Dataset excerpt:
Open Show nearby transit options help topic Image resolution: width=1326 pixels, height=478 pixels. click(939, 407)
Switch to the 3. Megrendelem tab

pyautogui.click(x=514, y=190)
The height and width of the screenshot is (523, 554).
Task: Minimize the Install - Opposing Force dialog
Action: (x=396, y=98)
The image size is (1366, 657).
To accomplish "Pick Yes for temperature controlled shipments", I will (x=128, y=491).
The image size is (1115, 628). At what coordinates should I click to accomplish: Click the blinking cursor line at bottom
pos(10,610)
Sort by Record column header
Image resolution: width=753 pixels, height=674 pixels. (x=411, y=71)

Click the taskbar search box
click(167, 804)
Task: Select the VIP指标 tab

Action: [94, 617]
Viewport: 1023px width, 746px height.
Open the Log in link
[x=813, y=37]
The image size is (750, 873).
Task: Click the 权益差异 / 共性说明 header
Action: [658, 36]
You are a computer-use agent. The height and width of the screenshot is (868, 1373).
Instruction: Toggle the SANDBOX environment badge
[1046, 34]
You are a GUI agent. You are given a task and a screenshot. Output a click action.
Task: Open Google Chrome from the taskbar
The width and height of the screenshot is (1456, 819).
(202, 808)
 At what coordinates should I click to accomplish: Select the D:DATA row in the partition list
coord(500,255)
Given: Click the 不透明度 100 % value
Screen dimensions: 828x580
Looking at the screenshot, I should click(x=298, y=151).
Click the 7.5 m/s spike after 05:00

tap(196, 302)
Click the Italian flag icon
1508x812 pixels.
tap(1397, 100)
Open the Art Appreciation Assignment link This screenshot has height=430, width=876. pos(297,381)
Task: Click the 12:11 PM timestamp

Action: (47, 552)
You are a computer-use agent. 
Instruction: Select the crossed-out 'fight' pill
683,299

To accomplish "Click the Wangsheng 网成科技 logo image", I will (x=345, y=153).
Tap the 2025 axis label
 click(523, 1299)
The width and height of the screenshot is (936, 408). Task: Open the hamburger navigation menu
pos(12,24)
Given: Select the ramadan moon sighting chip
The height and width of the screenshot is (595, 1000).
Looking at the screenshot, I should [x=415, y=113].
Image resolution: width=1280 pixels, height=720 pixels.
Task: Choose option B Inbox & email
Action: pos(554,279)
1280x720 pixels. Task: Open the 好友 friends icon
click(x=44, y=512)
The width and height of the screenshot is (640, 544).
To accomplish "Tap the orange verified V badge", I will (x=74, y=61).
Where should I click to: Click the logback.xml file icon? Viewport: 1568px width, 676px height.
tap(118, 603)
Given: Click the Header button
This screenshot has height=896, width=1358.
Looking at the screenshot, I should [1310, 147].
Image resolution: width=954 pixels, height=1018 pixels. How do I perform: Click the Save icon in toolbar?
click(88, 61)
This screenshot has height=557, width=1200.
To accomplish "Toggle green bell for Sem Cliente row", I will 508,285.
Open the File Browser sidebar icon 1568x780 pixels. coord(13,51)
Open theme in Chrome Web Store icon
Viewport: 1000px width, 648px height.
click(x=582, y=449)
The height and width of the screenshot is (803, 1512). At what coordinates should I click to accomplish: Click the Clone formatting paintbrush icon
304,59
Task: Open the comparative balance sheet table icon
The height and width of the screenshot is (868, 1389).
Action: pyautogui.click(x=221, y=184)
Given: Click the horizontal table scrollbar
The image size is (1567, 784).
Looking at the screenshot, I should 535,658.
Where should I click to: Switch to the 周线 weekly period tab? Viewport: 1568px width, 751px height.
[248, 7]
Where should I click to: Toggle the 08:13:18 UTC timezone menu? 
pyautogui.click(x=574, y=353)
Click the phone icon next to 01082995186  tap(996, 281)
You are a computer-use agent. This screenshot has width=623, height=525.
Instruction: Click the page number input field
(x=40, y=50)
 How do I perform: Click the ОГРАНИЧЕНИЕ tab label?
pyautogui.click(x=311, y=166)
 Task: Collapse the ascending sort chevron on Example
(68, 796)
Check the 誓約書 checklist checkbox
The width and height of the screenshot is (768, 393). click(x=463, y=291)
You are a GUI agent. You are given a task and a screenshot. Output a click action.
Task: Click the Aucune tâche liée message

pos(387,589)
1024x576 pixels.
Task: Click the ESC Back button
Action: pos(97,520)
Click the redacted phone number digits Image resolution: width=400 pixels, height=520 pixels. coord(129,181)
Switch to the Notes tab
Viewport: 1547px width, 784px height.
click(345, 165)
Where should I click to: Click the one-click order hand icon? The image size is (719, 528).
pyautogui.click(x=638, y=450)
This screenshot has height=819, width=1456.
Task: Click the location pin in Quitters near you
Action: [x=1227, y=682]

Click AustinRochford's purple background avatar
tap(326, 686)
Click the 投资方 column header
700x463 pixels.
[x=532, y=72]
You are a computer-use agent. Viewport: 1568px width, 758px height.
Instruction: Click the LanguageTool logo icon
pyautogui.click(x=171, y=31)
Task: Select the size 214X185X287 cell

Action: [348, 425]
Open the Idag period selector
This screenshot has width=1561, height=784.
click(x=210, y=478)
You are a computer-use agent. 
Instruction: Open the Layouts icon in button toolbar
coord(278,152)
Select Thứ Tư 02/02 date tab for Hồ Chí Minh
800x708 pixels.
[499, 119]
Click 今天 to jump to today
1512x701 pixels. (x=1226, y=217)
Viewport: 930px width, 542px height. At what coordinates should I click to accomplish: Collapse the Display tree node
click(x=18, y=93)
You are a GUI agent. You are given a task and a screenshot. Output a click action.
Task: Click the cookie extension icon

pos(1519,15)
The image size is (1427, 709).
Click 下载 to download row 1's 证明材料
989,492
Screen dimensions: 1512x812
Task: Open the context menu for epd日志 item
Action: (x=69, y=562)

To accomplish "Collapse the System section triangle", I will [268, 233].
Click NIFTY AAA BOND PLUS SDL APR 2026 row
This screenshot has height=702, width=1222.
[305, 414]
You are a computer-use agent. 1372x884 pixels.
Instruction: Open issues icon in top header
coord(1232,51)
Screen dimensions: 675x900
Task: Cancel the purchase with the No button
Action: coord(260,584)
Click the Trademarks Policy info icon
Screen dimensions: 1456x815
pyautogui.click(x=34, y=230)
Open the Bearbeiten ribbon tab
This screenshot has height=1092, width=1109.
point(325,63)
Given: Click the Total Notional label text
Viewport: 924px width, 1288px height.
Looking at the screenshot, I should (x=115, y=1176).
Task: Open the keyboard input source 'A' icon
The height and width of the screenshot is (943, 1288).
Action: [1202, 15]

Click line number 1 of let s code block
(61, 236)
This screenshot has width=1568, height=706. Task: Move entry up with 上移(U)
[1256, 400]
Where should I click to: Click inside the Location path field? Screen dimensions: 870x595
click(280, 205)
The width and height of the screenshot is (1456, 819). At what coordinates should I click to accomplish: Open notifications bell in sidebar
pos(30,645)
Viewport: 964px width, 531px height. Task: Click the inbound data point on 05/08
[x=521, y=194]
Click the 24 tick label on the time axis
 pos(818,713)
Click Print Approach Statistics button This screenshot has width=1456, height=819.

:: Directions for this task ::
Recast the entries from the line containing "Check the 誓約書 checklist checkbox" through the line containing "[x=532, y=72]" as a JSON list of strings, one string per line, leaving out blank lines.

:: Reply to the exercise ::
[
  "Check the 誓約書 checklist checkbox",
  "The width and height of the screenshot is (768, 393). click(x=463, y=291)",
  "You are a GUI agent. You are given a task and a screenshot. Output a click action.",
  "Task: Click the Aucune tâche liée message",
  "pos(387,589)",
  "1024x576 pixels.",
  "Task: Click the ESC Back button",
  "Action: pos(97,520)",
  "Click the redacted phone number digits Image resolution: width=400 pixels, height=520 pixels. coord(129,181)",
  "Switch to the Notes tab",
  "Viewport: 1547px width, 784px height.",
  "click(345, 165)",
  "Where should I click to: Click the one-click order hand icon? The image size is (719, 528).",
  "pyautogui.click(x=638, y=450)",
  "This screenshot has height=819, width=1456.",
  "Task: Click the location pin in Quitters near you",
  "Action: [x=1227, y=682]",
  "Click AustinRochford's purple background avatar",
  "tap(326, 686)",
  "Click the 投资方 column header",
  "700x463 pixels.",
  "[x=532, y=72]"
]